As we observed it, DR in acromegaly is described as slight or moderate,[12] but severe ones, although uncommon, are also reported in anecdotic cases.[141516] According to some authors, severe forms are rather due to a very long standing of diabetes disease, advanced age, eye refractive errors, or to genetic disorders as in primary diabetes mellitus.[12]
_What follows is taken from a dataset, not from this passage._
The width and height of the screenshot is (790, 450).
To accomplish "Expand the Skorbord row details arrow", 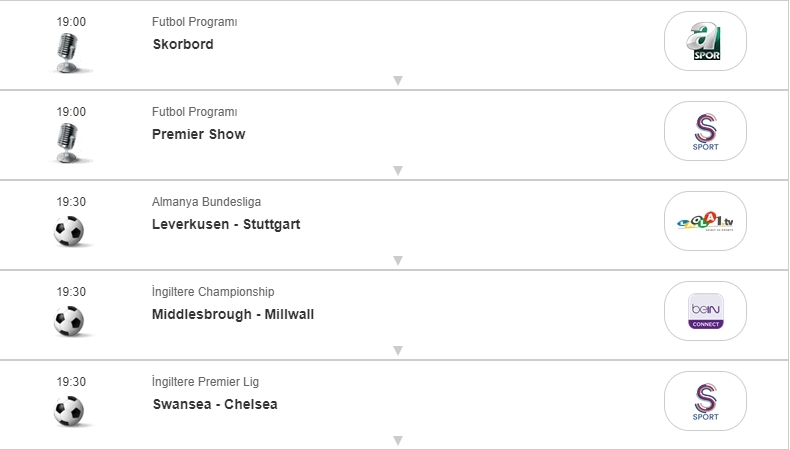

For predictive factors, as Amemya,[12] we didn't find any correlation between DR, family history of diabetes mellitus, GH levels, and acromegaly duration. But, poor glycemic control seems to play a role, although statistical analysis pleads for a borderline significance. However, some authors who did not demonstrate poor glycemic control think retinopathy in acromegaly is rather related to genetic predisposition as DR is more frequent in patients with a family history of diabetes mellitus. One can also think that micro-angiopathy in acromegaly maybe a result of repetitive vascular thrombosis that looks like diabetic retinopathy at early stage. This theory is supported by the fact that in acromegaly, DM is mostly due to insulin resistance.

The inconsistency in studies linking diabetic retinopathy to GH/IGF I axis may be due to the fact that in uncontrolled primary or secondary diabetes mellitus, local production of IGF I and other growth factors in ocular tissues may be responsible of diabetic retinopathy.[1718] So, many authors insist on the pivotal role of local growth factors rather than systemic factors induced by sustained hyper glycemia to explain the lack of diabetic cataract and the rarity of diabetic retinopathy in patients with GH excess.

CONCLUSION

In this study that analyzes 40 diabetic patients with acromegaly, the prevalence of diabetic retinopathy is 12.5%. DR in acromegaly is mild or discrete, and is not associated to diabetic cataract. Our results agree with previous reports based on small series, but some severe or very severe retinopathies have been reported in anecdotic cases. Among predictive factors, only a poor glycemic control seems to play a role in its development, although statistical analysis pleads for a borderline significance.